• ACTION ITEM
When the line with "Task: Tap the" appears below, start repeating lines exactly, and keep going through the line with "Collapse the Business Center section"; add nothing outside that span.

------ DATASET RECORDS

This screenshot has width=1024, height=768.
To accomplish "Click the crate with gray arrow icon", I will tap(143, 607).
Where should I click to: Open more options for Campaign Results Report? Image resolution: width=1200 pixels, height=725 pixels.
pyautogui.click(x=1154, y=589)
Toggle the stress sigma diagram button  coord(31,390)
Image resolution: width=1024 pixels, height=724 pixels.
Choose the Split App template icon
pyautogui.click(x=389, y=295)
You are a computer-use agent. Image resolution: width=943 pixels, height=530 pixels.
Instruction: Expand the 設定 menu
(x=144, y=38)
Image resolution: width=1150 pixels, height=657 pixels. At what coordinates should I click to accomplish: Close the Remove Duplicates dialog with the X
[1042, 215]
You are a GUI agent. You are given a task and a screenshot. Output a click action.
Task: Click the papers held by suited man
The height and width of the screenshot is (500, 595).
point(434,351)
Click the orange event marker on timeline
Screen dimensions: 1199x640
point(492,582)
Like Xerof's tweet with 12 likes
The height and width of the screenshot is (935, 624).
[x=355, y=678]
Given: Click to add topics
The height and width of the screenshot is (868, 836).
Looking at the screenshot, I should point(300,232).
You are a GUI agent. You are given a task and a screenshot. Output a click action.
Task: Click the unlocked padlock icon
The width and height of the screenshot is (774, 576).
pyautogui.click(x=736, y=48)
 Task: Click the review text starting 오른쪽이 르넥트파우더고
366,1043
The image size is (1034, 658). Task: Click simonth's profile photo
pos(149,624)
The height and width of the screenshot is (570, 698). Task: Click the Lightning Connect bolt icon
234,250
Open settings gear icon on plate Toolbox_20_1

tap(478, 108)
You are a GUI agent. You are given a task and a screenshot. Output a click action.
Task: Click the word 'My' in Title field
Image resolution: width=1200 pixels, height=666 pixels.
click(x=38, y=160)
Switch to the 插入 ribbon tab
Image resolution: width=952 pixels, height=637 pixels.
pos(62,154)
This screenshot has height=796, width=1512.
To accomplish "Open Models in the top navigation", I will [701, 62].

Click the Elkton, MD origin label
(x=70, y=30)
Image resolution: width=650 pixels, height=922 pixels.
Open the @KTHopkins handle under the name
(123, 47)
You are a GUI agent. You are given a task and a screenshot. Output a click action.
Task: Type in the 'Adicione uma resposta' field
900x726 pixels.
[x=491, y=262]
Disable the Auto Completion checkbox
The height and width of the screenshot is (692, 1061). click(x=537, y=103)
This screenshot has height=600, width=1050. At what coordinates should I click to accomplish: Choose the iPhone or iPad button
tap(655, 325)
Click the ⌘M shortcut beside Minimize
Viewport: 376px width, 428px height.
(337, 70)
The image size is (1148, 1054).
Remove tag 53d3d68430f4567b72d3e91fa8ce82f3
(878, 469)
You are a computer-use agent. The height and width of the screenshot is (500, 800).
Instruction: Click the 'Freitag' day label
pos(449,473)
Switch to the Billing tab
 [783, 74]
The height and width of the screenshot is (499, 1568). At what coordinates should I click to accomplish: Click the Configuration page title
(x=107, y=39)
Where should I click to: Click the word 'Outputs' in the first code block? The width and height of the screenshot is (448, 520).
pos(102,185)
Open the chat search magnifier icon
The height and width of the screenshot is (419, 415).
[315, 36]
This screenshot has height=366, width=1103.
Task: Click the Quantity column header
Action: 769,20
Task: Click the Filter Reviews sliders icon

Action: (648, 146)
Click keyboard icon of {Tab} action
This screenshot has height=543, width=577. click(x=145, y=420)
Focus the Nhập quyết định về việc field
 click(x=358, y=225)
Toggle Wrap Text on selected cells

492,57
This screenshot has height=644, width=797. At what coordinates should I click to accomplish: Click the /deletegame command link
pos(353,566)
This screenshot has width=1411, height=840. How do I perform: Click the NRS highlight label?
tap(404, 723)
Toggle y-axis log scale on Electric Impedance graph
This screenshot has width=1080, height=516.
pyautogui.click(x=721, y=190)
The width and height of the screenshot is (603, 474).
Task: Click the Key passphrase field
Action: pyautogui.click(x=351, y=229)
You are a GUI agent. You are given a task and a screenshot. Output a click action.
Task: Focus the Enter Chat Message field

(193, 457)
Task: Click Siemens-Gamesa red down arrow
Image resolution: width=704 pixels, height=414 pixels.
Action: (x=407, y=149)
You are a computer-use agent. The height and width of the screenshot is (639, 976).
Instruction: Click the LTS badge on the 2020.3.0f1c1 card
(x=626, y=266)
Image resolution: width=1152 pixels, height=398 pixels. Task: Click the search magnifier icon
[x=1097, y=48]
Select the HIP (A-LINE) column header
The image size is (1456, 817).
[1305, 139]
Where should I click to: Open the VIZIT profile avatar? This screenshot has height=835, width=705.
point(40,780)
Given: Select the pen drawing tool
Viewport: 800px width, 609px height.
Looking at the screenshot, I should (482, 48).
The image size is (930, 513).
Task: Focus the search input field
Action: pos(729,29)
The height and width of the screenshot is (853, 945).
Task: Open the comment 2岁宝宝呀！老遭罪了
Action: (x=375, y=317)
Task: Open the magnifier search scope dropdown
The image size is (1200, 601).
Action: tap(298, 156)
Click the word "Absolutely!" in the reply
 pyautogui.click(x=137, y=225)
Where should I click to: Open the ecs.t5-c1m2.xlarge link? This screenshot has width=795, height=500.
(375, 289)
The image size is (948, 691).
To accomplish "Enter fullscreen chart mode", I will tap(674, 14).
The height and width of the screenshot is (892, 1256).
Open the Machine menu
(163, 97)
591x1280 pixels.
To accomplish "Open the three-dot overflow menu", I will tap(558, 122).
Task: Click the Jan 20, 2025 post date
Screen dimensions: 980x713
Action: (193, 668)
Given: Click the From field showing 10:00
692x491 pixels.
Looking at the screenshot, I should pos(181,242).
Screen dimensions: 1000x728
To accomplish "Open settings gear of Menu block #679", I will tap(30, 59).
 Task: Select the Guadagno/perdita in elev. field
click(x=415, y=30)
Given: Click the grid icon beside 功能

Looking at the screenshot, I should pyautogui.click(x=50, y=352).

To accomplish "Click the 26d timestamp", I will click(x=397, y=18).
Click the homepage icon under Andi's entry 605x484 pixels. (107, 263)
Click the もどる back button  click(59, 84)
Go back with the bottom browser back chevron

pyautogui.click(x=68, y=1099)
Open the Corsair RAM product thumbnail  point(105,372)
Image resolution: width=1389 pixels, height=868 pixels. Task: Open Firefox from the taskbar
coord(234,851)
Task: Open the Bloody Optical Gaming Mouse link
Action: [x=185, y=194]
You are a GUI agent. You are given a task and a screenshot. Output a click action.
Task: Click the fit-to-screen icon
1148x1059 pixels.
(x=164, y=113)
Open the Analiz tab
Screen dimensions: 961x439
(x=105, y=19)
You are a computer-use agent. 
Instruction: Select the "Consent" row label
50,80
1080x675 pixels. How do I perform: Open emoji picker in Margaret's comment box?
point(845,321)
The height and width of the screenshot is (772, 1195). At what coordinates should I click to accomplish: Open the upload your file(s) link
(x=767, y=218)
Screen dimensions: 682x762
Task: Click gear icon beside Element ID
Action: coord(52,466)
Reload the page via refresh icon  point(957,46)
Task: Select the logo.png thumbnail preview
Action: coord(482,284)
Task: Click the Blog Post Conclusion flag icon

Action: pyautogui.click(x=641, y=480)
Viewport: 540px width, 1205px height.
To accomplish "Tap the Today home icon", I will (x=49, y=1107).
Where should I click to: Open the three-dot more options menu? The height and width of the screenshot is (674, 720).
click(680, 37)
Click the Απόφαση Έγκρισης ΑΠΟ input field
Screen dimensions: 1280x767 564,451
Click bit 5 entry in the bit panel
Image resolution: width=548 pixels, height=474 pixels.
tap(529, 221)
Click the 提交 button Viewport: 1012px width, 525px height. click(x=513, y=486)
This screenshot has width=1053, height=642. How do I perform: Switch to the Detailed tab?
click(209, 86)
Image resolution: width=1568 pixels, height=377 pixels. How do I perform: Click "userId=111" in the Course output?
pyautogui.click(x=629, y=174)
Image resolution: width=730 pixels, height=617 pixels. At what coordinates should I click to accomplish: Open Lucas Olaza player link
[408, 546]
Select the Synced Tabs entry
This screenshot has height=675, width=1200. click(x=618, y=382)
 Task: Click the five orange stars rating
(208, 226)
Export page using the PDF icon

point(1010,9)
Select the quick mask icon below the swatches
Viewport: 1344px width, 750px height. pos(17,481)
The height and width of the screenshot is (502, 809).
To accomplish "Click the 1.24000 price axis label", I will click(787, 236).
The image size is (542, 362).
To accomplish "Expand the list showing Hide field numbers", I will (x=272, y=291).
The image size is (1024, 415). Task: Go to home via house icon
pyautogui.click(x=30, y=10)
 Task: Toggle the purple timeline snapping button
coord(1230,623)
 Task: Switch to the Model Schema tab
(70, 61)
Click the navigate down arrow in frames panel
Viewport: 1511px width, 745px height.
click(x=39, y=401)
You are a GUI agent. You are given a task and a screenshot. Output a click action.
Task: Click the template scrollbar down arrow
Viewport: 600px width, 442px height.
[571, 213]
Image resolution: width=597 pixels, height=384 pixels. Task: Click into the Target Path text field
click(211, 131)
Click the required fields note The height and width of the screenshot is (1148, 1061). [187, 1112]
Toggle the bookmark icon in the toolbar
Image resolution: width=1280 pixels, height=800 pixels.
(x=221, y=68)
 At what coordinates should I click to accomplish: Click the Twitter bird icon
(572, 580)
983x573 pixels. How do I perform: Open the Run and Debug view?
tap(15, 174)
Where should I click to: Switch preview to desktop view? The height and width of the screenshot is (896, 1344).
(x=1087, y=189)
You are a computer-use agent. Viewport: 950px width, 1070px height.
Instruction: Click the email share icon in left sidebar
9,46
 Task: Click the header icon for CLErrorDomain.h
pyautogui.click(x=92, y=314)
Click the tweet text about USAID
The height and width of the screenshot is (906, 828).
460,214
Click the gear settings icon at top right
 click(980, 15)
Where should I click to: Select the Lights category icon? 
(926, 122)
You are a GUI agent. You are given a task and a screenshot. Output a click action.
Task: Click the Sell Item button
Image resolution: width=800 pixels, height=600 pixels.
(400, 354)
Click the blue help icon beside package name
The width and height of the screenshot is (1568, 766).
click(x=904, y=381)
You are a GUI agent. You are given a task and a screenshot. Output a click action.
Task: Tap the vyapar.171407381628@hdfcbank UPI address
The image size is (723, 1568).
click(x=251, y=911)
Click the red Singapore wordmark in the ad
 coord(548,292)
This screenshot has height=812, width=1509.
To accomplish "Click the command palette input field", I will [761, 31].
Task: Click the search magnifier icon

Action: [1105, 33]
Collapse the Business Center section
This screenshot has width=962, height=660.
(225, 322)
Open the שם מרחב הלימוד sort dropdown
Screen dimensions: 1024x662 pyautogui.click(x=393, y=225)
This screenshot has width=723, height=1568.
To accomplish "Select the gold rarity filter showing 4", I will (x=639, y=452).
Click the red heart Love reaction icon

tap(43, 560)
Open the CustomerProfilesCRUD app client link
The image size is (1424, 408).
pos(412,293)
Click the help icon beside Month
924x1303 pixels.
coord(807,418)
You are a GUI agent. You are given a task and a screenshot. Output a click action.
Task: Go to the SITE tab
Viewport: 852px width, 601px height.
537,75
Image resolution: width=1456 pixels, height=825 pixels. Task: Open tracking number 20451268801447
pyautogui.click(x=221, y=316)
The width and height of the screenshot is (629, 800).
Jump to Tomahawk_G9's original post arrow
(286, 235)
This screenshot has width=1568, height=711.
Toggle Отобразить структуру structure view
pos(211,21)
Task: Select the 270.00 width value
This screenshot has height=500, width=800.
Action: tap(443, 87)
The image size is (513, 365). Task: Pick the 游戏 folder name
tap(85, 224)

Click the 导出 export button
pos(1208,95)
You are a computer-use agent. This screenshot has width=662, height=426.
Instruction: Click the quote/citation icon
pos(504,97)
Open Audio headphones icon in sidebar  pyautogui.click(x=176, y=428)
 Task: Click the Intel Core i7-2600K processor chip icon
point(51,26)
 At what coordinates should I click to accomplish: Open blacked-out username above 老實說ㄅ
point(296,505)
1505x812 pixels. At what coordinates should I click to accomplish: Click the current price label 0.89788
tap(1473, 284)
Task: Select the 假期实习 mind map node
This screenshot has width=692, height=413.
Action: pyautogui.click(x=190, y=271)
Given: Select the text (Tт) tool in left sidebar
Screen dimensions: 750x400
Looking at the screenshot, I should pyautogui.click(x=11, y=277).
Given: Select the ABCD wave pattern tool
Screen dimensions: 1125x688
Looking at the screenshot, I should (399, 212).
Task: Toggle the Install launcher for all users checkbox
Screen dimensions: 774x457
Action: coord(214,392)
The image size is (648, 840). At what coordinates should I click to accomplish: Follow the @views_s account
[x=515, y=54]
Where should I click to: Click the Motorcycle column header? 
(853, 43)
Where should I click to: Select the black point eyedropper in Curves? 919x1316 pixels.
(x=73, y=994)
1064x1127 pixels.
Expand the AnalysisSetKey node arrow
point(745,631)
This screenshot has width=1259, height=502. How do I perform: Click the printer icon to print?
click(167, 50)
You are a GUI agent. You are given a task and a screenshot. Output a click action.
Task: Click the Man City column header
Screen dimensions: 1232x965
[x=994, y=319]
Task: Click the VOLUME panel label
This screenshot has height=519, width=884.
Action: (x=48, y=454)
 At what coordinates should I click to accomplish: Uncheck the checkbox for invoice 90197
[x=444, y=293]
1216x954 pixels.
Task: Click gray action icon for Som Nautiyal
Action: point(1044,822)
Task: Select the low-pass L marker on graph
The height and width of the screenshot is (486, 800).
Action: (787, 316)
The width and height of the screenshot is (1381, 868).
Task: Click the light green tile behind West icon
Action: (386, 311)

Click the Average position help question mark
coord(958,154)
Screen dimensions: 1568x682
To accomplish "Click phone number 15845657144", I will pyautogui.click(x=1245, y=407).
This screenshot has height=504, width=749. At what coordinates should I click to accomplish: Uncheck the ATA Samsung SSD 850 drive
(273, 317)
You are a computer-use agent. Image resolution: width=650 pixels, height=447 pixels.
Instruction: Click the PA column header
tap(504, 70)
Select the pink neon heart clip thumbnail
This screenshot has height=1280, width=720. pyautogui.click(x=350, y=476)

------------

• ANSWER TO THE PROBLEM
Task: Tap the vyapar.171407381628@hdfcbank UPI address
The image size is (723, 1568).
click(x=251, y=911)
Click the red Singapore wordmark in the ad
 coord(548,292)
This screenshot has height=812, width=1509.
To accomplish "Click the command palette input field", I will [761, 31].
Task: Click the search magnifier icon

Action: [1105, 33]
Collapse the Business Center section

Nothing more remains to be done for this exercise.